[Problem 1] On what date was the symposium held, according to the symposium announcement?
[Problem 2] Please rewrite the symposium announcement from "Event Video Now" to "Tissue Ethics symposium.", changing every "symposium" to "conference".

[Supplied text]
((

Event Video Now Available: Human Tissue Ethics in Anatomy, Past and Present
The Center for the History of Medicine is pleased to announce that the recording of the April 4, 2019 symposium, Human Tissue Ethics in Anatomy, Past and Present: From Bodies to Tissues to Data, is now online. The symposium, which was co-sponsored by Harvard University’s Ackerman Program on Medicine and Culture, the Center for the History of Medicine in the Francis A. Countway Library, Harvard Medical School’s Department of Global Health and Social Medicine, and the Department of Pediatrics, Boston Children’s Hospital, explored transparent and ethical anatomical body and tissue procurement as a cornerstone of medical ethics in research and education. Watch the Tissue Ethics symposium.

))

[Record excerpts]

((

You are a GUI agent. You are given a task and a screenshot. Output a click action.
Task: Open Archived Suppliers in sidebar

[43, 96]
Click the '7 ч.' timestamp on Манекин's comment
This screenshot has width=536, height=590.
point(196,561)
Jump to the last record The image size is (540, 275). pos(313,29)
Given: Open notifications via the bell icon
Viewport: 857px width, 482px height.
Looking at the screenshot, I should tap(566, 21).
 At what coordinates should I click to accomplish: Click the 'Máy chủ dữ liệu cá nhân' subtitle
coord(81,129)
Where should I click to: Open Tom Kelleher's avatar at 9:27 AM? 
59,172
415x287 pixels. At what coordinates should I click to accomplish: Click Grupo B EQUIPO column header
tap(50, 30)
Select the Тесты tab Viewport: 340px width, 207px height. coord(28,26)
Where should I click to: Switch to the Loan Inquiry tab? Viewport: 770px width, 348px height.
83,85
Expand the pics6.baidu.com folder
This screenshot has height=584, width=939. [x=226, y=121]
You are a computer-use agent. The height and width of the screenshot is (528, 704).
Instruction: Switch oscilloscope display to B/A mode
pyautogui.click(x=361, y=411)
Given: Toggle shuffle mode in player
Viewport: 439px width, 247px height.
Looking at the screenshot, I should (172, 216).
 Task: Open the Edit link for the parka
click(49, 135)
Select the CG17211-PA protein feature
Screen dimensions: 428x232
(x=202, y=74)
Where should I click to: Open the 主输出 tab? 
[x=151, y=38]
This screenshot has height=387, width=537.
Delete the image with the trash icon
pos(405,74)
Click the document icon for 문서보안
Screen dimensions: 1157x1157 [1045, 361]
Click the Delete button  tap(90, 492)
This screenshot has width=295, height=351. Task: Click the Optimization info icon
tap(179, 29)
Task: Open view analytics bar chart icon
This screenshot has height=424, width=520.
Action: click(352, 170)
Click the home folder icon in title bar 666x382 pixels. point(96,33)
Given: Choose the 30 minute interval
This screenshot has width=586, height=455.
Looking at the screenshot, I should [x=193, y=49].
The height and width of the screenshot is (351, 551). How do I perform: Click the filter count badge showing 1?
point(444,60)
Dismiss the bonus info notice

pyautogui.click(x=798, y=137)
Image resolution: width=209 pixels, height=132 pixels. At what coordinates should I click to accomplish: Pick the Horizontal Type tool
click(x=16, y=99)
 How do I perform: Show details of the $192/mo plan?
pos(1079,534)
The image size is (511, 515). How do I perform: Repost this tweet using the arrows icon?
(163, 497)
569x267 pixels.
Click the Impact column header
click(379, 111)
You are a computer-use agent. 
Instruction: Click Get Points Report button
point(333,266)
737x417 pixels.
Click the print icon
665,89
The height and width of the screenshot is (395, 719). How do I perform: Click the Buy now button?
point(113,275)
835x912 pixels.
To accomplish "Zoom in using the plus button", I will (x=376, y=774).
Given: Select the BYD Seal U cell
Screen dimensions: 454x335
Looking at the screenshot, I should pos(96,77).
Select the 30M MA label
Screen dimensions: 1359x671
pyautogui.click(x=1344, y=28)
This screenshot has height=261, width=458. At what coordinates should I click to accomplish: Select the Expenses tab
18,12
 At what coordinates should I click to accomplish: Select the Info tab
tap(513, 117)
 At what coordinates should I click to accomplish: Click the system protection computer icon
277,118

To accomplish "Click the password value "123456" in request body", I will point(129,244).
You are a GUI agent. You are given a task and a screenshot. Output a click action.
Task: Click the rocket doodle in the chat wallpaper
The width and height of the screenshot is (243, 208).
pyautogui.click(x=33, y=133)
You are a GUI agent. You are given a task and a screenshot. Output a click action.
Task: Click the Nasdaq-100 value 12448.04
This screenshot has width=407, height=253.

))

[Exercise result 1] April 4, 2019

[Exercise result 2]
Event Video Now Available: Human Tissue Ethics in Anatomy, Past and Present
The Center for the History of Medicine is pleased to announce that the recording of the April 4, 2019 conference, Human Tissue Ethics in Anatomy, Past and Present: From Bodies to Tissues to Data, is now online. The conference, which was co-sponsored by Harvard University’s Ackerman Program on Medicine and Culture, the Center for the History of Medicine in the Francis A. Countway Library, Harvard Medical School’s Department of Global Health and Social Medicine, and the Department of Pediatrics, Boston Children’s Hospital, explored transparent and ethical anatomical body and tissue procurement as a cornerstone of medical ethics in research and education. Watch the Tissue Ethics conference.